• [RECORDS PROVIDED]
□ □ □ □
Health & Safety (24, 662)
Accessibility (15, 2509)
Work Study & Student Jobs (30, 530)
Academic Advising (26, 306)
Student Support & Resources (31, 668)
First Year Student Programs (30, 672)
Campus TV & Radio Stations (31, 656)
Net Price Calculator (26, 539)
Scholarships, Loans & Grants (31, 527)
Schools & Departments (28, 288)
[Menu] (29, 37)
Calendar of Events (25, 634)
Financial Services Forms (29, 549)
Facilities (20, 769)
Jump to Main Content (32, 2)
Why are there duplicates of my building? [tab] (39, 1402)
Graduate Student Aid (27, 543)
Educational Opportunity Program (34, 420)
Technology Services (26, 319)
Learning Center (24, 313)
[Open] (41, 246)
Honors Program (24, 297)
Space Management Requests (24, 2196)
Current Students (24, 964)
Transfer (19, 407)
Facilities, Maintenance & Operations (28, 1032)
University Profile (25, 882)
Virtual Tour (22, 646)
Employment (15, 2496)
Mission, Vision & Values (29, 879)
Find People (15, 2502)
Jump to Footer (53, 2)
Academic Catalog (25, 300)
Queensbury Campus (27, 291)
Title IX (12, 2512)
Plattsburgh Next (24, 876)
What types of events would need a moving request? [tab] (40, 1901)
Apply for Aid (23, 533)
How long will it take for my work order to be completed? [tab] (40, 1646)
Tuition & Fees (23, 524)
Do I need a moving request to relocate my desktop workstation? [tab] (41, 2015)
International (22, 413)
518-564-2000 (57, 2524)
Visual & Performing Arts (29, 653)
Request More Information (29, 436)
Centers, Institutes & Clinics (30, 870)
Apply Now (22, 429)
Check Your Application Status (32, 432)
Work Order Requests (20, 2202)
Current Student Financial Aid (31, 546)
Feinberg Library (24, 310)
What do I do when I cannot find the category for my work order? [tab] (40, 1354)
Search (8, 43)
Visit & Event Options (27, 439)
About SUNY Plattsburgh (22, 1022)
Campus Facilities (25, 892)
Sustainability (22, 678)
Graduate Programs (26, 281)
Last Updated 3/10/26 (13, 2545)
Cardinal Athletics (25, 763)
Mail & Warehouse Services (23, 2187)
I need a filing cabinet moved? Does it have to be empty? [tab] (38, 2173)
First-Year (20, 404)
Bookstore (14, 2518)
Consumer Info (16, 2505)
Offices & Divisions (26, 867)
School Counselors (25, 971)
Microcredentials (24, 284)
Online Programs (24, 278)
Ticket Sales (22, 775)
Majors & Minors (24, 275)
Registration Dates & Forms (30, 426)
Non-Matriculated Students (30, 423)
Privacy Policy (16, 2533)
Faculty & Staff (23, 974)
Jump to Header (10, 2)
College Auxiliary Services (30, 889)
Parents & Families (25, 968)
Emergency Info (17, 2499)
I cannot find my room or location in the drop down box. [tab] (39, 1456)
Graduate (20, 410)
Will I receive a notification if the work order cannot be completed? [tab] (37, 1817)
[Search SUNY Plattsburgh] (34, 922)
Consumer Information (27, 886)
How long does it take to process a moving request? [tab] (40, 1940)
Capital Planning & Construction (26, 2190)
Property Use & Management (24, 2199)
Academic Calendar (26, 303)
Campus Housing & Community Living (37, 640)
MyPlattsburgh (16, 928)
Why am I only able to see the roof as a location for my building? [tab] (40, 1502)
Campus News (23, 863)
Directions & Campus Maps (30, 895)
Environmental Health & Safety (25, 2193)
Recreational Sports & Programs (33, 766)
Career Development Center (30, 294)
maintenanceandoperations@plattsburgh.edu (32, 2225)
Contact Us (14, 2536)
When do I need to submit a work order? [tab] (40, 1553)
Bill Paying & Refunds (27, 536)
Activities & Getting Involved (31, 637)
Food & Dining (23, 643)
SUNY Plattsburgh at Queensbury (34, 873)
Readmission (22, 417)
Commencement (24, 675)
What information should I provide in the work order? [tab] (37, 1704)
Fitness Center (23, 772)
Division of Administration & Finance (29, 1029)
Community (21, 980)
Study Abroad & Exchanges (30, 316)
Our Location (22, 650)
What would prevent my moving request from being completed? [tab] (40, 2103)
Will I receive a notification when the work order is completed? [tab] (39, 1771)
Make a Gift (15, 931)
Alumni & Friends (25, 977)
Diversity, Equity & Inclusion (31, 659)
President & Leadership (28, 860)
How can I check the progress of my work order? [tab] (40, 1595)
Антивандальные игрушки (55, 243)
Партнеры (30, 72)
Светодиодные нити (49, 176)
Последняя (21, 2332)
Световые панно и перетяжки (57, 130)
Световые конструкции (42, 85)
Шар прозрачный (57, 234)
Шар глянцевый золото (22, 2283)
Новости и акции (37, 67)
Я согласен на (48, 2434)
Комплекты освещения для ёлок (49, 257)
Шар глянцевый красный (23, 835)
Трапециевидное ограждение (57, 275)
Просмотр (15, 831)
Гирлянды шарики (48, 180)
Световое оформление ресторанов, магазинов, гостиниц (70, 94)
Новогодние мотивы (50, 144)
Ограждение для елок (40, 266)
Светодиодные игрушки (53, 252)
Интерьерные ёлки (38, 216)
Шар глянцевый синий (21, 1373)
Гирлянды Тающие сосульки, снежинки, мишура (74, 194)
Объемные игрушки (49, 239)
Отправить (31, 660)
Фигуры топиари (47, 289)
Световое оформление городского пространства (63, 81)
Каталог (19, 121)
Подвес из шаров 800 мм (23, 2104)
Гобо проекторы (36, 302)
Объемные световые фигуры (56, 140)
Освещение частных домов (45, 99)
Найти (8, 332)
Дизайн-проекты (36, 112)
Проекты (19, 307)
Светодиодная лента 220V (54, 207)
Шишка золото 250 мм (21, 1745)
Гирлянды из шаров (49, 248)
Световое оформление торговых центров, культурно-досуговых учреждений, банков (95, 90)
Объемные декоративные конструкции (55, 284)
□ □ □ □
• [ASSIGNMENT] All that is wanted is the stretch of lines above from the one containing "Шар глянцевый красный (23, 835)" through the one containing "Каталог (19, 121)", duplicated exactly.

• [TASK RESPONSE]
Шар глянцевый красный (23, 835)
Трапециевидное ограждение (57, 275)
Просмотр (15, 831)
Гирлянды шарики (48, 180)
Световое оформление ресторанов, магазинов, гостиниц (70, 94)
Новогодние мотивы (50, 144)
Ограждение для елок (40, 266)
Светодиодные игрушки (53, 252)
Интерьерные ёлки (38, 216)
Шар глянцевый синий (21, 1373)
Гирлянды Тающие сосульки, снежинки, мишура (74, 194)
Объемные игрушки (49, 239)
Отправить (31, 660)
Фигуры топиари (47, 289)
Световое оформление городского пространства (63, 81)
Каталог (19, 121)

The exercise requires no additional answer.